Jets lined up at the Minneapolis-St. Paul International Airport (Photo courtesy NRAIR)
In addition to paying the penalty, the Metropolitan Airports Commission will replace parts of the jet fuel pipeline system serving Concourse D and Concourse E at the Lindbergh Terminal, decreasing the risk of additional leaks.

The Metropolitan Airports Commission will monitor the ground water quality at the airport and replace manual valves at the storm water ponds with remotely operated gates.

Aircraft Service International will provide and store additional spill response equipment.

All the parties will clean up areas with identified leaks, including the large aboveground storage tanks located on Post Road and parts of the fuel pipeline system.

In February 2003, state MPCA inspectors, while investigating petroleum fumes in the Bishop Whipple Federal Building, discovered a significant leak from the fuel pipeline system at Concourse A, which released jet fuel to the sanitary sewer.
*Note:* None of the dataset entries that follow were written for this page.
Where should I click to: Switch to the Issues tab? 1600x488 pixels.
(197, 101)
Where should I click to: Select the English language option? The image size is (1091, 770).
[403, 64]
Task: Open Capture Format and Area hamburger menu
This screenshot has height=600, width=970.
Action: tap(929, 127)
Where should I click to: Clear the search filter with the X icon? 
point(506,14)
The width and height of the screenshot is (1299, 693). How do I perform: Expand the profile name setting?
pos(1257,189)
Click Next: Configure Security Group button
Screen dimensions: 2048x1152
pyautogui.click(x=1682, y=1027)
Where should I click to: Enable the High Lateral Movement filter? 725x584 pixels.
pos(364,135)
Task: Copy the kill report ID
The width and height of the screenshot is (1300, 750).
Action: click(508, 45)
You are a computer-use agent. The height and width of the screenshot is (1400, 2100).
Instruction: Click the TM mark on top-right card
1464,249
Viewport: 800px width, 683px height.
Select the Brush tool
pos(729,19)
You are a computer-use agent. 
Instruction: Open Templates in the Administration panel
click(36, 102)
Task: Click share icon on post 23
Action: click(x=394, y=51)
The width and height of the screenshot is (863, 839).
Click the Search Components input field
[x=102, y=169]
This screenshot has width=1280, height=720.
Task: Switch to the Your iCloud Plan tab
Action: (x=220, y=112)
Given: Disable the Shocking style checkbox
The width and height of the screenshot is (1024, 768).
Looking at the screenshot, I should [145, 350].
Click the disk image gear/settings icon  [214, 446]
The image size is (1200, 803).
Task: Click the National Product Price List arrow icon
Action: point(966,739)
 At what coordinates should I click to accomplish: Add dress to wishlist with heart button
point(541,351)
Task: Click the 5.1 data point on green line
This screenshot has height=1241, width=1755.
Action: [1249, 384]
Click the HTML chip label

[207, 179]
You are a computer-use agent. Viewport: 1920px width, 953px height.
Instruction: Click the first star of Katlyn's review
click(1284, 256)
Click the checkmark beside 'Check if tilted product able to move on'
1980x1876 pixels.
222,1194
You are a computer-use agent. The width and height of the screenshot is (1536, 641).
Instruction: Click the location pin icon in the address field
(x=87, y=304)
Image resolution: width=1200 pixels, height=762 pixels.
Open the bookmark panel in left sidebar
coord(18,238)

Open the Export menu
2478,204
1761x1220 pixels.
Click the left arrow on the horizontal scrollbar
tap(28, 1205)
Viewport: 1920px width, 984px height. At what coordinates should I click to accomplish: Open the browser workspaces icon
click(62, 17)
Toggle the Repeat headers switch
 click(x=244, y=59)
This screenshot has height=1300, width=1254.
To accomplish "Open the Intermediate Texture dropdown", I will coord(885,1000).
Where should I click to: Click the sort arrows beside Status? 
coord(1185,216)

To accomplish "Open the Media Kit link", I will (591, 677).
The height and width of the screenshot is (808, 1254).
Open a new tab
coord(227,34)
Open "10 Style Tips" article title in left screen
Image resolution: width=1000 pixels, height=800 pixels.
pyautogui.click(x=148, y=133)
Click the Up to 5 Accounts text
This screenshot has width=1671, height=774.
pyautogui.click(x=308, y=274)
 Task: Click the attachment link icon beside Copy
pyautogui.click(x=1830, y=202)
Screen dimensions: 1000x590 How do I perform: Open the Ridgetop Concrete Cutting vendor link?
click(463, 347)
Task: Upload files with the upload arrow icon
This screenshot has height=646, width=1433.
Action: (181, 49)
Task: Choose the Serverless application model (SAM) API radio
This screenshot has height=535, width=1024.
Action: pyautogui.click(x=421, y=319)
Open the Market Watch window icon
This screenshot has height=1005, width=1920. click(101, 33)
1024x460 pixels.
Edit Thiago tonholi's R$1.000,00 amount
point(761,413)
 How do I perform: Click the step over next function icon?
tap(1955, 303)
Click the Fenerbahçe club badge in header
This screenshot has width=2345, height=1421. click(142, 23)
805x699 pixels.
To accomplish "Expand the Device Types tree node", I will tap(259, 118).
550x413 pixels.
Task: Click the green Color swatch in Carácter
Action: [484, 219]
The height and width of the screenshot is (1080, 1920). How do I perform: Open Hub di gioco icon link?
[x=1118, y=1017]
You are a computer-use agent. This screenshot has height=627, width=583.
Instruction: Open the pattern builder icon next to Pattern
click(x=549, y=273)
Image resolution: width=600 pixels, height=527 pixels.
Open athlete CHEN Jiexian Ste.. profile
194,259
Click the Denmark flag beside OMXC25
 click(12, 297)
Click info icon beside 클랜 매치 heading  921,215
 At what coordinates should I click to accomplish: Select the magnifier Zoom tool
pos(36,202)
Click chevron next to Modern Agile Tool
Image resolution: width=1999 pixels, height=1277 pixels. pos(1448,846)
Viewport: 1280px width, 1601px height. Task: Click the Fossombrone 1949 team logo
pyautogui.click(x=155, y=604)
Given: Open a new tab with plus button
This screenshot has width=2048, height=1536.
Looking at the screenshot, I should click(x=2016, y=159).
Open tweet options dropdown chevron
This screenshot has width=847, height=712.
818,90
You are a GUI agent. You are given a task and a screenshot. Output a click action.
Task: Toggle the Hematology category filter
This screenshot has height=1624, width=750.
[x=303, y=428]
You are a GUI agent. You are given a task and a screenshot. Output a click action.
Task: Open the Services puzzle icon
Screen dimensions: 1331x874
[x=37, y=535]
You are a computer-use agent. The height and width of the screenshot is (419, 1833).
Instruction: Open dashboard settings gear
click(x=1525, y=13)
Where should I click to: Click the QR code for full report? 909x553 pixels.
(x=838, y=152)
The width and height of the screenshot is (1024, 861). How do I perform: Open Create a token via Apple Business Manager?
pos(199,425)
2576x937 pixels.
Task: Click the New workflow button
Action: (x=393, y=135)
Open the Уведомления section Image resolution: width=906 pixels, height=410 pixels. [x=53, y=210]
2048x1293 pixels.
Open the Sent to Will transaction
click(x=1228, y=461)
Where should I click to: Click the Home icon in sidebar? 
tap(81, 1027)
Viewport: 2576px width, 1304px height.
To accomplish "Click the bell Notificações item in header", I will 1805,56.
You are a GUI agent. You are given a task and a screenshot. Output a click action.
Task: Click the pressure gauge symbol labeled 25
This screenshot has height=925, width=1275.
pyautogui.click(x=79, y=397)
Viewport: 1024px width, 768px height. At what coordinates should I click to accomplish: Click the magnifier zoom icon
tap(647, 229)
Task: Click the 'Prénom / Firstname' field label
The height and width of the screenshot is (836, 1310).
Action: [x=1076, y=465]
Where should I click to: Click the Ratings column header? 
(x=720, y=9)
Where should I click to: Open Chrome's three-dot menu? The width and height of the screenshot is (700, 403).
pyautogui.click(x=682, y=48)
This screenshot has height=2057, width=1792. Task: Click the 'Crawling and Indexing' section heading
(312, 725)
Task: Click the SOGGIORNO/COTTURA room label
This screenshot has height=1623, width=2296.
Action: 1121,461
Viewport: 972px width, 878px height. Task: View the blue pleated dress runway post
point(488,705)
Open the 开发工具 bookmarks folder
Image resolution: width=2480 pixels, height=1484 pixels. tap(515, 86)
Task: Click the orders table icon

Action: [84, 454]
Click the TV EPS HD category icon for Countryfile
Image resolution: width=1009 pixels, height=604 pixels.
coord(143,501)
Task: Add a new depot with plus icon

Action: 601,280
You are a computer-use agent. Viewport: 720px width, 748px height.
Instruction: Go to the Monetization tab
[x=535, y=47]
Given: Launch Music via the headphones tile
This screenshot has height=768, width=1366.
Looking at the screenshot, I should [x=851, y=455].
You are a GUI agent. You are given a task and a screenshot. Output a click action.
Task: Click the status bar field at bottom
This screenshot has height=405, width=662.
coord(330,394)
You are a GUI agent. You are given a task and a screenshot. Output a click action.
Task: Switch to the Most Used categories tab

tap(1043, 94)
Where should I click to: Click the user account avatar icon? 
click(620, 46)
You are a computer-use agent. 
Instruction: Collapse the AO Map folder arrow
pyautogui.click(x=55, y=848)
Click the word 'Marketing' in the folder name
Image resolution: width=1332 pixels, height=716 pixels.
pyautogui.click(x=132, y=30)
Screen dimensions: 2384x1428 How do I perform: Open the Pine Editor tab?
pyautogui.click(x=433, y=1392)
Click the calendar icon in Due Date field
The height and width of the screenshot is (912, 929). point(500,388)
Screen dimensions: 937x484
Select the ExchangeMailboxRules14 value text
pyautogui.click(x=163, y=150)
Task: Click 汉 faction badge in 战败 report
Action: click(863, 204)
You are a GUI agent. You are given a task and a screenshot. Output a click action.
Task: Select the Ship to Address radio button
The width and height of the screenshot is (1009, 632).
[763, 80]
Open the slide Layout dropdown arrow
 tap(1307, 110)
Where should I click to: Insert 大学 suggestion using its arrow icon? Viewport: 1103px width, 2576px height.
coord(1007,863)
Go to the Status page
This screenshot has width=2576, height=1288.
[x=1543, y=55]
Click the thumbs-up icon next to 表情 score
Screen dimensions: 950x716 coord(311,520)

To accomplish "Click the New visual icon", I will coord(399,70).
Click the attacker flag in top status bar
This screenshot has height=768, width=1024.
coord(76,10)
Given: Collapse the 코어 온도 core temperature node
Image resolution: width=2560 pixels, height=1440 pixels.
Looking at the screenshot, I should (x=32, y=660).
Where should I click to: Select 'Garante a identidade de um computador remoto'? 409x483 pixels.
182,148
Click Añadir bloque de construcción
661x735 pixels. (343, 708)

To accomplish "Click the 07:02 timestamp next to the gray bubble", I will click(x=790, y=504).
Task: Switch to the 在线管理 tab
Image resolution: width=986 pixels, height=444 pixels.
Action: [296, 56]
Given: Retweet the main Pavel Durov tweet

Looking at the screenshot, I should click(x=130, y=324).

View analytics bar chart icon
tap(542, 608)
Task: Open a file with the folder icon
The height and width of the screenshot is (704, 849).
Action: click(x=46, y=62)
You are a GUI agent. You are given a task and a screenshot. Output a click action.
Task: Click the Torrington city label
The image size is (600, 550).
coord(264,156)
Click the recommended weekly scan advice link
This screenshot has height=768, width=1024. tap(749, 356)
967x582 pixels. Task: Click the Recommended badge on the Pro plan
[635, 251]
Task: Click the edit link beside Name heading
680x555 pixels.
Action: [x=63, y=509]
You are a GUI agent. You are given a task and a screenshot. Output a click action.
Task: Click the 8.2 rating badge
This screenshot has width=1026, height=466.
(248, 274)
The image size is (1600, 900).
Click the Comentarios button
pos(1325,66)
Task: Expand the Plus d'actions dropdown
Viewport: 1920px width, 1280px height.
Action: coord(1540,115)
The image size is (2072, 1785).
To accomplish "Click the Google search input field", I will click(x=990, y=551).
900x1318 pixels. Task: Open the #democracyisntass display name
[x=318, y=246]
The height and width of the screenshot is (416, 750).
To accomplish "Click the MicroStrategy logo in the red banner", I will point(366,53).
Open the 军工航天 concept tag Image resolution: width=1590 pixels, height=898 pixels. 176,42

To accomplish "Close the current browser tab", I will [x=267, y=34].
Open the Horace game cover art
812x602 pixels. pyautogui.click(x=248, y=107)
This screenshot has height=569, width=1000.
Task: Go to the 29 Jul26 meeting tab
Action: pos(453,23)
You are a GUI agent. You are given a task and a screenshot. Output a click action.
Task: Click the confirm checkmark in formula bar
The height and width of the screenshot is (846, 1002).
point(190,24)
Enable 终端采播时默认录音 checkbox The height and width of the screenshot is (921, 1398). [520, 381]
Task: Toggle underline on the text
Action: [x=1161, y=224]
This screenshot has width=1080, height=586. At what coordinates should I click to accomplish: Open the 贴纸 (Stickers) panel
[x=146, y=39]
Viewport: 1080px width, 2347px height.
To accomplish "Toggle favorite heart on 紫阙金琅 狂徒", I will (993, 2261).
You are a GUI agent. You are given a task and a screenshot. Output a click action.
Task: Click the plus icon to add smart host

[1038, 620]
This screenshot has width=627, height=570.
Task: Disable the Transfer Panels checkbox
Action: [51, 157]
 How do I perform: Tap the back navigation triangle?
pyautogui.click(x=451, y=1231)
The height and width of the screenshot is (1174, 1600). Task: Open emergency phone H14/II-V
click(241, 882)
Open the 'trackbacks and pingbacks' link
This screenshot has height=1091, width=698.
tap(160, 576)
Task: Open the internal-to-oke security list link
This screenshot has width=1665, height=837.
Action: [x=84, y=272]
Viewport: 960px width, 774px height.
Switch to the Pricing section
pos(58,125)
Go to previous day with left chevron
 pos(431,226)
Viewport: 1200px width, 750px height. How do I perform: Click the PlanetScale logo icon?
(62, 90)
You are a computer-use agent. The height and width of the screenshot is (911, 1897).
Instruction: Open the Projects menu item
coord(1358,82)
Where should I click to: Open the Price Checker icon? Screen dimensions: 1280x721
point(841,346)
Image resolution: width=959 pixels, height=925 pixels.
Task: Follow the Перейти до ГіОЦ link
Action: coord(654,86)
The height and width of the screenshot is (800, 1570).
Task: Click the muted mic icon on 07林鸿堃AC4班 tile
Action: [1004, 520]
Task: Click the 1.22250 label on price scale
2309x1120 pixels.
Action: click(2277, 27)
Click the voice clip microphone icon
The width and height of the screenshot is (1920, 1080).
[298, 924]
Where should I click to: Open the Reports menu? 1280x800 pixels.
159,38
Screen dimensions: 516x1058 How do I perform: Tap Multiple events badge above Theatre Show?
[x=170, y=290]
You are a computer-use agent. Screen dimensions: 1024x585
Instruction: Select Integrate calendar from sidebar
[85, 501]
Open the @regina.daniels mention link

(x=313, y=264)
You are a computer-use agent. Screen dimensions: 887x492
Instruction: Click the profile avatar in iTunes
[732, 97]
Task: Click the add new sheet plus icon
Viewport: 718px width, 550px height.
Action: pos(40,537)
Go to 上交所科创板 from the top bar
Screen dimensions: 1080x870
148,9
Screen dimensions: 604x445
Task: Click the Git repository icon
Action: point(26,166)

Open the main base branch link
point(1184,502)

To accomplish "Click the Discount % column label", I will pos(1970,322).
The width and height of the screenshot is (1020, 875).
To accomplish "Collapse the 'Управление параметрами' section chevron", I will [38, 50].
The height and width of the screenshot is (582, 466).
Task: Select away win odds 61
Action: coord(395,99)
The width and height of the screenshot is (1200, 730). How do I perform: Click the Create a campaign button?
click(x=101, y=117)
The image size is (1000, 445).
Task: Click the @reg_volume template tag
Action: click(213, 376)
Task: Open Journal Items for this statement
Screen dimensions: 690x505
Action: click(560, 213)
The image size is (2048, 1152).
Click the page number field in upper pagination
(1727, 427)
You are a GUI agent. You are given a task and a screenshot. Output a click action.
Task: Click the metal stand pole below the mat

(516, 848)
During the investigation, a second leak was found at Concourse D, which the MPCA determined was entering the stormwater system and producing oily sheens in the Minnesota River.

Based on its investigation, the MPCA concluded that the leaks went undetected at the airport until the MPCA's February 2003 inspection because the parties were not in compliance with monitoring requirements established under the airport's permit governing the underground piping system.


Jet fuel mousse on Minnesota River shown past a yellow oil spill containment boom installed by a MAC contractor. March 7, 2003 (Photo courtesy MPCA)
About the same times as state investigators were looking into the source of airport fuel releases, a citizen complained, writing, “I’ve been paddling below the airport on the Minnesota River for 30 years – in all months of the year. But yesterday, 3/1/03, the jet fuel (?) being discharged into the river was the worst I can remember. It was coming from the newly finished water treatment/runoff tunnels into the river. The smell was incredible and the gas slick extended to the canoe landing opposite the Ft. Snelling State Park gate house.”

After document review, the MPCA determined that there were additional unreported spills and illegal discharges of waste fuel/water mixtures into the sanitary and stormwater systems, as well as a failure to properly respond to these spills and discharges at the Minneapolis-St. Paul International Airport.

The Metropolitan Airports Commission notified the state agency about additional violations at the Humphrey Terminal that occurred between August 2001 and October 2003 including the improper discharge of waste from the fuel pipeline system.

In November 2004, the Metropolitan Airports Commission entered into a stipulation agreement with the Minnesota Pollution Control Agency that resolved violations related to deicing chemicals and water contaminated with petroleum draining off the airport's property and into the Minnesota River, Snelling Lake and Mother Lake.

MAC paid a $34,538 penalty and was required to partially fund an environmental study of the Lower Minnesota River at a cost of $34,538.